Exercise: Look over the listing below and say how many of its lines include the string "reviews"; give no more than that number.
<<<<
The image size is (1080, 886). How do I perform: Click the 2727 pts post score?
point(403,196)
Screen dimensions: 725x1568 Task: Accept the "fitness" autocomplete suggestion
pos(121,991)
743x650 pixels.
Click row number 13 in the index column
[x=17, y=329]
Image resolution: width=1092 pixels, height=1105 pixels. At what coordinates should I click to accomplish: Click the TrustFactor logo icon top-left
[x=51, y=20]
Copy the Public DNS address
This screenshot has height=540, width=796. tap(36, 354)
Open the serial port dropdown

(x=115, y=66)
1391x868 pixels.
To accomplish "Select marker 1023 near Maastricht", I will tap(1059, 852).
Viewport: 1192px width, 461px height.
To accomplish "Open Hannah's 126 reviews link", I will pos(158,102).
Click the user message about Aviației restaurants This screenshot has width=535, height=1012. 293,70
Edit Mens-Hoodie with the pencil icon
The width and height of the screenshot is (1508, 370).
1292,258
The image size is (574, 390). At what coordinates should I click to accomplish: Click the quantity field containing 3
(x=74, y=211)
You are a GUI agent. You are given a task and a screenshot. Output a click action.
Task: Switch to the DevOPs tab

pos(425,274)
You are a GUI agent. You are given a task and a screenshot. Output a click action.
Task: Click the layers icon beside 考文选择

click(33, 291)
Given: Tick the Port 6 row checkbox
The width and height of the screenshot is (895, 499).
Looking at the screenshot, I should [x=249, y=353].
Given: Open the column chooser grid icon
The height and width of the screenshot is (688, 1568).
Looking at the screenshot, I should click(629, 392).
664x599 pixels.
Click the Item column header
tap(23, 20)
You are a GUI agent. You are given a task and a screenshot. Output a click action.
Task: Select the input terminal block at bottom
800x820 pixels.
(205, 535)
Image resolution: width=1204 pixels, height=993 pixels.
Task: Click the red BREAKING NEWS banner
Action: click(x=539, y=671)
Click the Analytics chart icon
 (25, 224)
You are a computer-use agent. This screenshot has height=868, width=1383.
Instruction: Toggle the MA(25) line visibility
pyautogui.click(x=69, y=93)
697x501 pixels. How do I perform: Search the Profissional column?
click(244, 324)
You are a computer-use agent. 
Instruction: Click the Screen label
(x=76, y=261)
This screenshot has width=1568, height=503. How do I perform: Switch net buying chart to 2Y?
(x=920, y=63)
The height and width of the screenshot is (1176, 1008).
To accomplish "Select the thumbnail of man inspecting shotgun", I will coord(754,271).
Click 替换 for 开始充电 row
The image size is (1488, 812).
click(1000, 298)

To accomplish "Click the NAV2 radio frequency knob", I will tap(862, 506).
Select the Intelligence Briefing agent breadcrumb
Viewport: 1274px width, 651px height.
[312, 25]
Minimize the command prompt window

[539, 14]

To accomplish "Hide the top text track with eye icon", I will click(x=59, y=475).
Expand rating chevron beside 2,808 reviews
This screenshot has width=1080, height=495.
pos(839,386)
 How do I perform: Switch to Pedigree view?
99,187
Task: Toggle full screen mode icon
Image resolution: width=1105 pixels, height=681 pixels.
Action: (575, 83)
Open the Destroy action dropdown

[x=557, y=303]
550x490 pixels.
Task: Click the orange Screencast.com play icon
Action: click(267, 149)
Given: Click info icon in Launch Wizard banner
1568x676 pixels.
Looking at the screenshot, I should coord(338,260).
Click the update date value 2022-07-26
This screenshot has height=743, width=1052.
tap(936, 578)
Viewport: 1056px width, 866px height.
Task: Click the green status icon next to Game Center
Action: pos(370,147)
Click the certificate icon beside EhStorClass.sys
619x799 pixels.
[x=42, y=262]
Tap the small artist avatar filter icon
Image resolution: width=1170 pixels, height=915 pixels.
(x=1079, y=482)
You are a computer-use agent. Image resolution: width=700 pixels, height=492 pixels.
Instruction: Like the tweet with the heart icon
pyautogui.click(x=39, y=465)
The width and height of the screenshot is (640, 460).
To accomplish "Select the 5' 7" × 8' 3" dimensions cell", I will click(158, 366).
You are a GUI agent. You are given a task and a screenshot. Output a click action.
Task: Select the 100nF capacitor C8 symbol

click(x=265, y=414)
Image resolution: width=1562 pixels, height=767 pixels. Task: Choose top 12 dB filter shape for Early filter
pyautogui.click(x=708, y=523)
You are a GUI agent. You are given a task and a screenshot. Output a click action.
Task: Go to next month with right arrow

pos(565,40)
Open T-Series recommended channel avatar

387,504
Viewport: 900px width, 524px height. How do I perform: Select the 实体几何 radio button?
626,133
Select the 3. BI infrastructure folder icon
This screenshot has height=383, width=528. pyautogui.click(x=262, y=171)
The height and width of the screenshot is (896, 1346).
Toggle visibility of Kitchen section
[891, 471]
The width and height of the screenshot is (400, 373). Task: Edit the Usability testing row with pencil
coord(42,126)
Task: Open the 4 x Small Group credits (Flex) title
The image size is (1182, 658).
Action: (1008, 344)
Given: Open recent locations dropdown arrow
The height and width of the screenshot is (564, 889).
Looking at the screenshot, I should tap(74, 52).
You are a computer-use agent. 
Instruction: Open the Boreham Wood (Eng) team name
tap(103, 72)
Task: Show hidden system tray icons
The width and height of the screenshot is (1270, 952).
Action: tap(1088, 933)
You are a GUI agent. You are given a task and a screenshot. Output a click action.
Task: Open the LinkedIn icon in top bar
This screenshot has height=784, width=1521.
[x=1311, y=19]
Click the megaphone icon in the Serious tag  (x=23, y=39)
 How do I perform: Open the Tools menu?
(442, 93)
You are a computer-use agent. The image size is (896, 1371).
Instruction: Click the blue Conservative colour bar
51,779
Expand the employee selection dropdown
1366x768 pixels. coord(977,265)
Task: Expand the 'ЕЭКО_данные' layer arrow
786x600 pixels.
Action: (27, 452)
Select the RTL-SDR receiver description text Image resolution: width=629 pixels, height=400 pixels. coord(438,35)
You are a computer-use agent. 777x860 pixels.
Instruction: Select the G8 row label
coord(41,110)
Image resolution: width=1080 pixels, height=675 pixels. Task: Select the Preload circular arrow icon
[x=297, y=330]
>>>>
Solution to the exercise: 2